In Missouri bear wrestling is banned.
In Montana it’s illegal to give a rat as a present.
In Nebraska you can’t get married if you have a venereal disease.
In Nevada it’s illegal to sit on sidewalks.
In New Hampshire it’s unlawful to pick up seaweed off the beach.
In New Jersey bullet-proof vests are banned while committing a crime.
In New Mexico “idiots” are banned from voting.
In New York slippers are banned after 10 p.m.
In North Carolina drunk bingo is not OK.
In North Dakota you can’t shoot fireworks after 11 p.m.
In Ohio it’s illegal to sell dyed chickens.
In Oklahoma horse tripping is outlawed.
In Oregon it’s illegal to go hunting in a cemetery.
In Pennsylvania you’re breaking the law if you pay a psychic.
In Rhode Island it’s illegal to race a horse on a highway.
In South Carolina you can’t play pinball if you’re a minor.
In South Dakota it is illegal to fall asleep in a cheese shop.
In Tennessee it’s illegal to share your Netflix password.
In Texas you can’t sell a human eye.
In Utah marrying your cousin is banned unless you are 65 or older.
In Vermont it’s illegal for women to wear fake teeth without their husband’s approval.
In Virginia you can’t go trick-or-treating if you’re over 12 years old.
In Washington it’s illegal to attach a vending machine to a utility pole.
In West Virginia no children may attend school with their breath smelling of “wild onions”.
In Wisconsin butter substitutes are banned without permission.
In Wyoming buildings that cost $100,000+ must display pricey art.
Oh…and Daylight Savings Time…
I needed a chuckle today.
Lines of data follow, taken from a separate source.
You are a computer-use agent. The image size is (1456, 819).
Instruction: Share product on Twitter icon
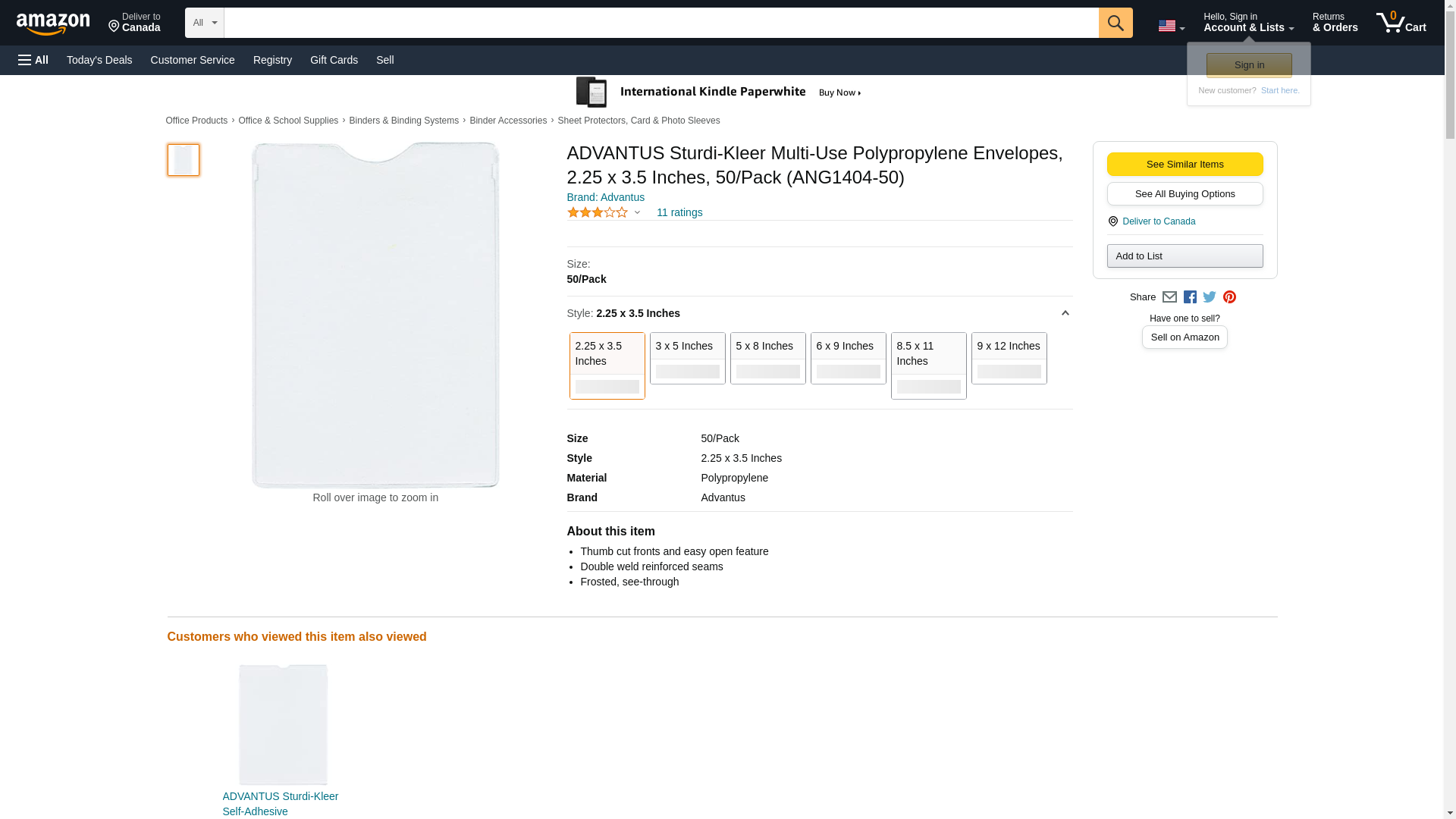click(1209, 297)
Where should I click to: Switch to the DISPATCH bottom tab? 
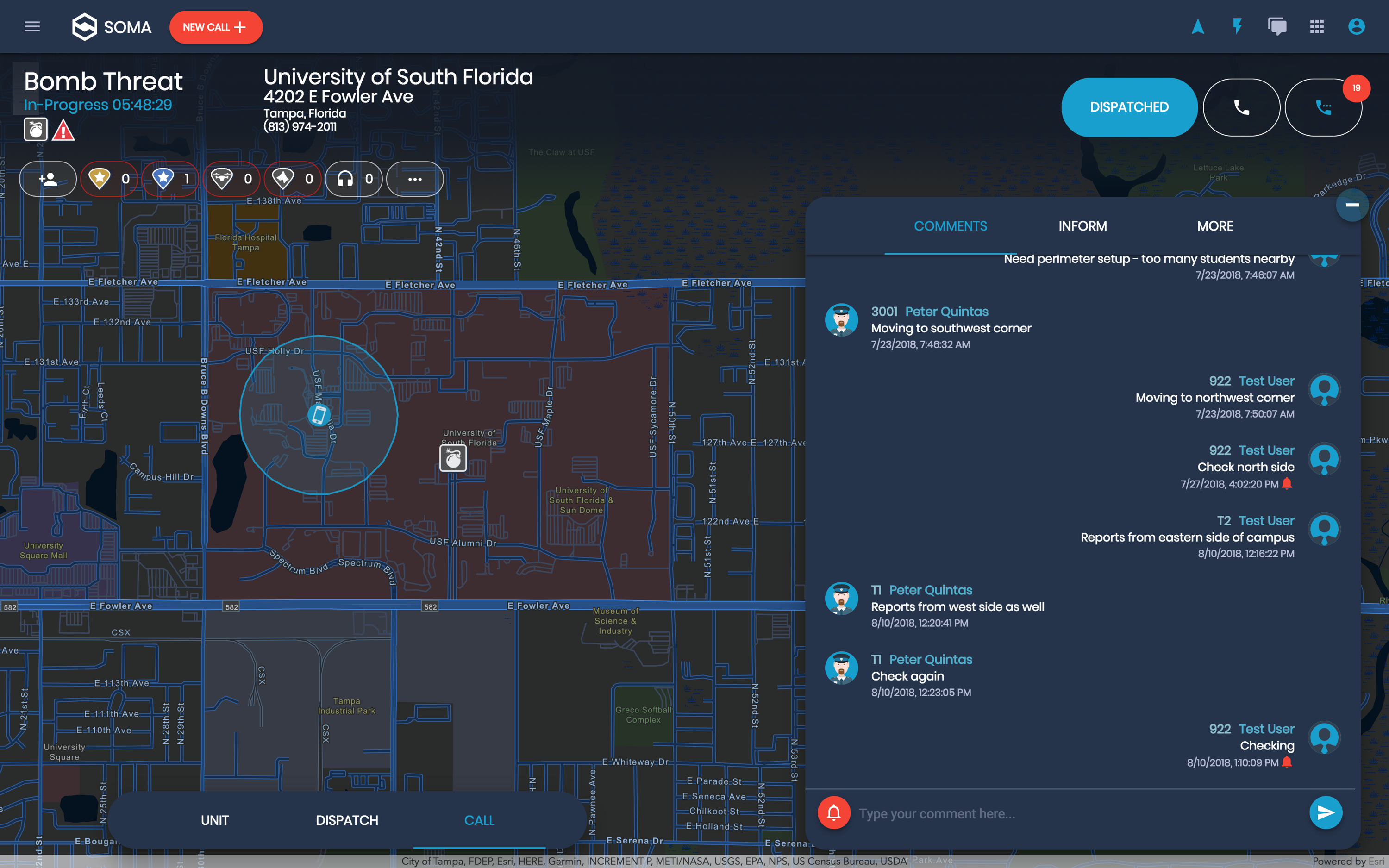click(347, 820)

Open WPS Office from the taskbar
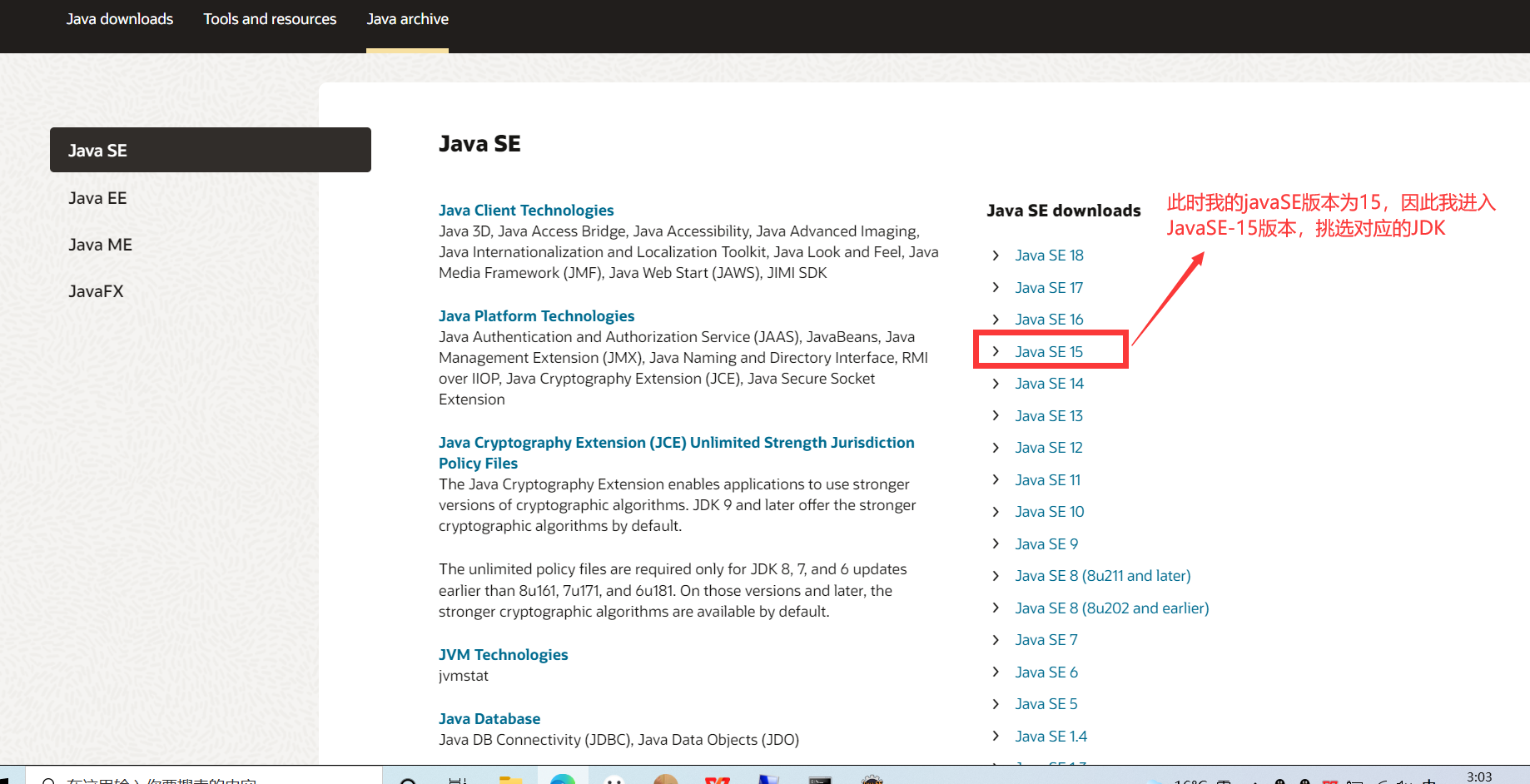point(718,779)

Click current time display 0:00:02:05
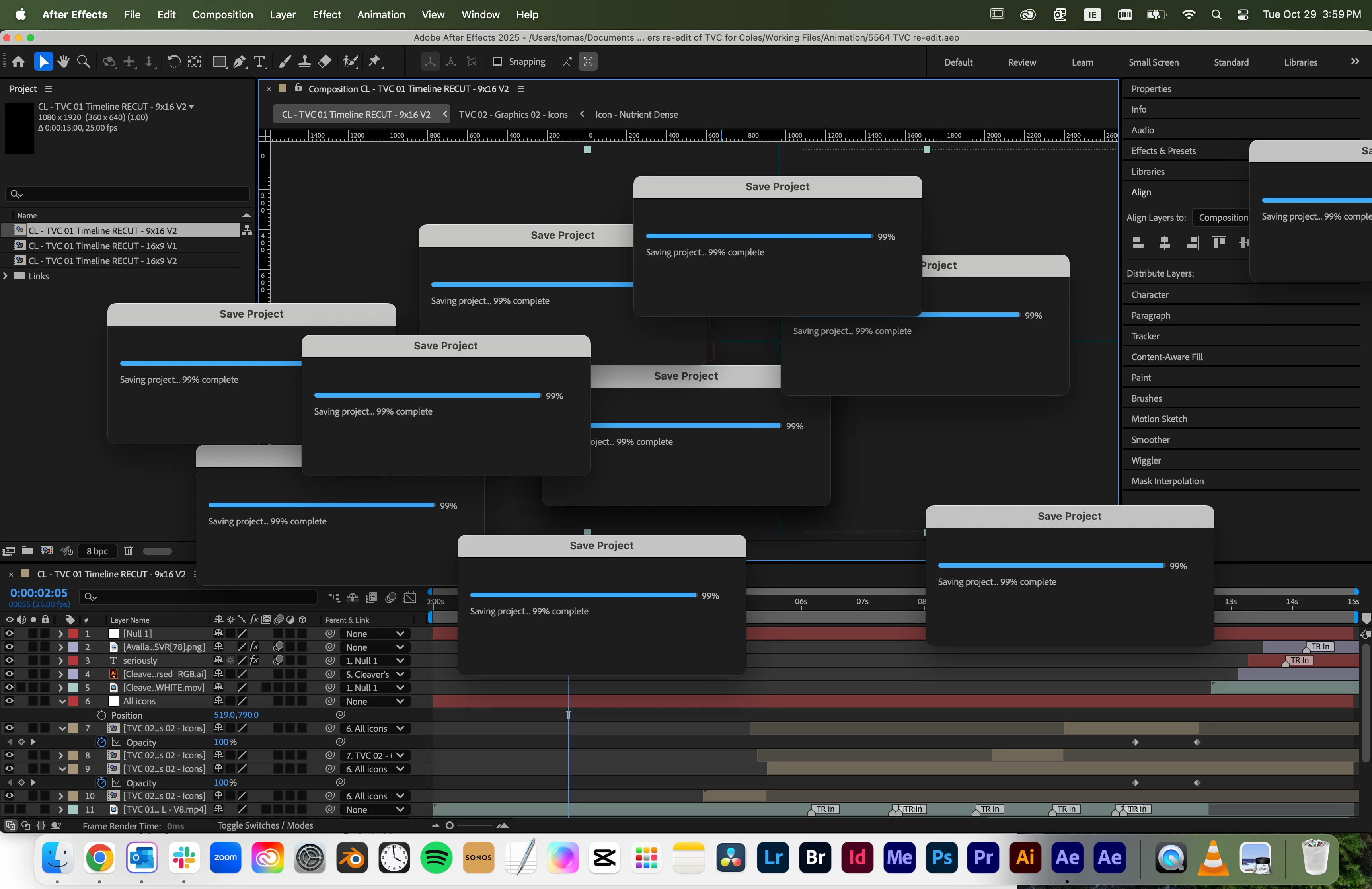click(39, 593)
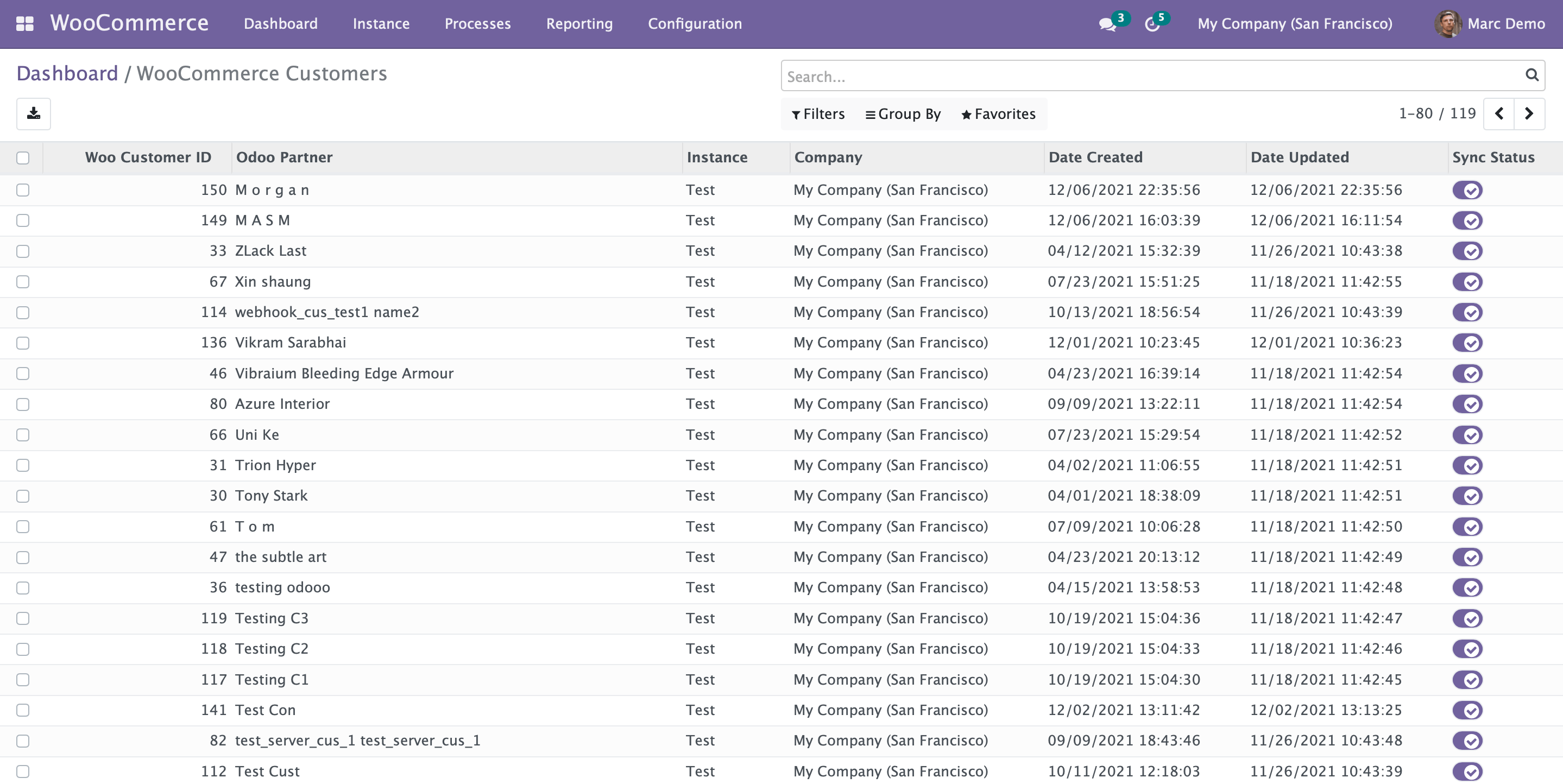Select the checkbox for Tony Stark row

point(23,496)
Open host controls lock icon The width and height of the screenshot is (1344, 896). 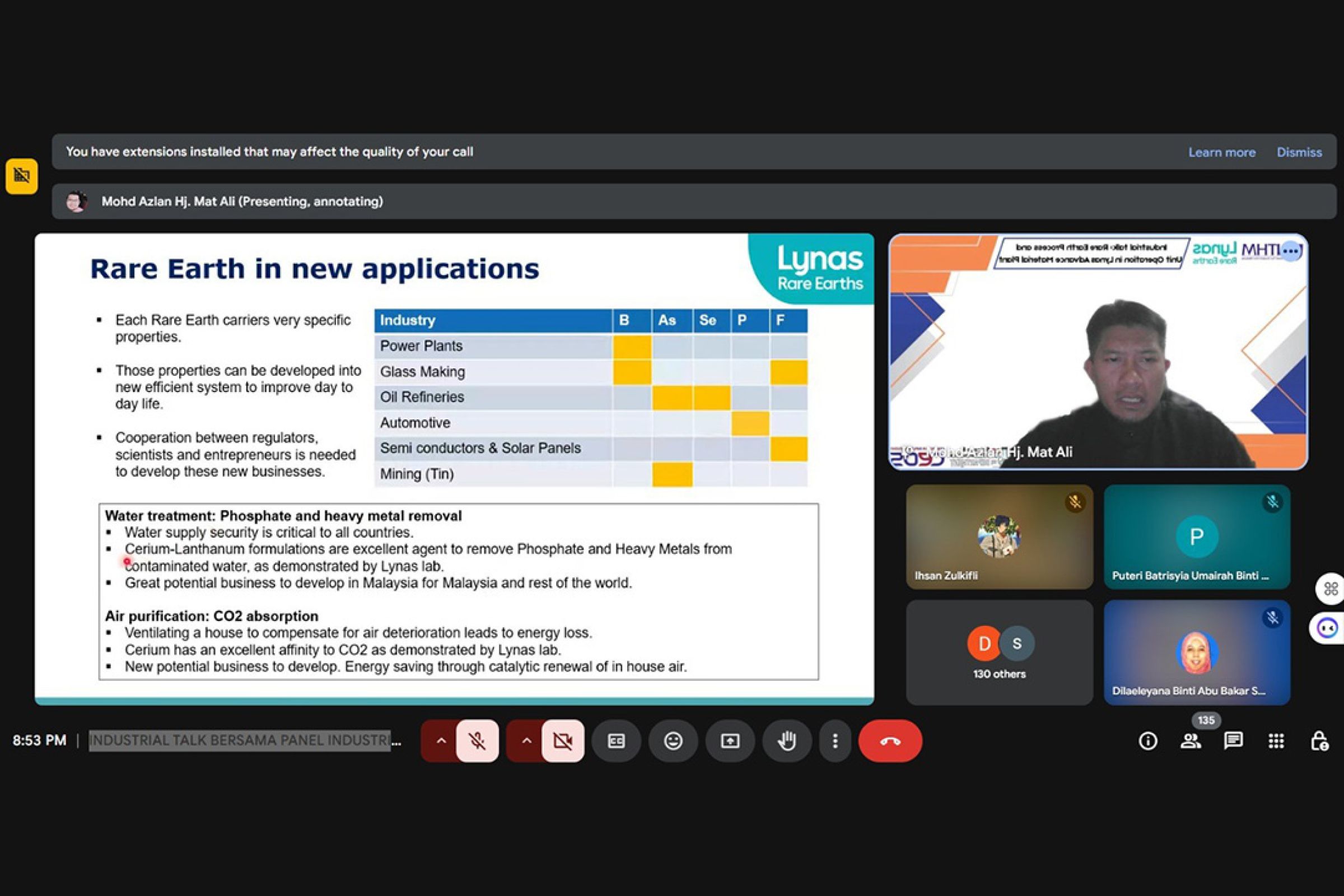(x=1318, y=741)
Hope you’re having a great weekend. Now for that nap….
Sunday’s Week in ReVerse – 10 March 2019
never too busy, to lay on the floor coloring
lost is the dream
looks like a sign to me
give me a reason
quibblers are fluent
devouring moment after moment
notice how the birds keep
I am no alley cat, I’ll have you know
one can never have too many books
that’s just who you are…
an overused, pretentious icon whose end is long overdue
a whisper from the muse
A ReVerse poem is a summary poem with a single line lifted from each entry of a collection of work over a particular timeframe and re-penned in chronological order as a new poem. Unlike a collaborative poem, the ReVerse features the words of one writer, providing a glimpse into their thoughts over time. I use it as a review of the previous week.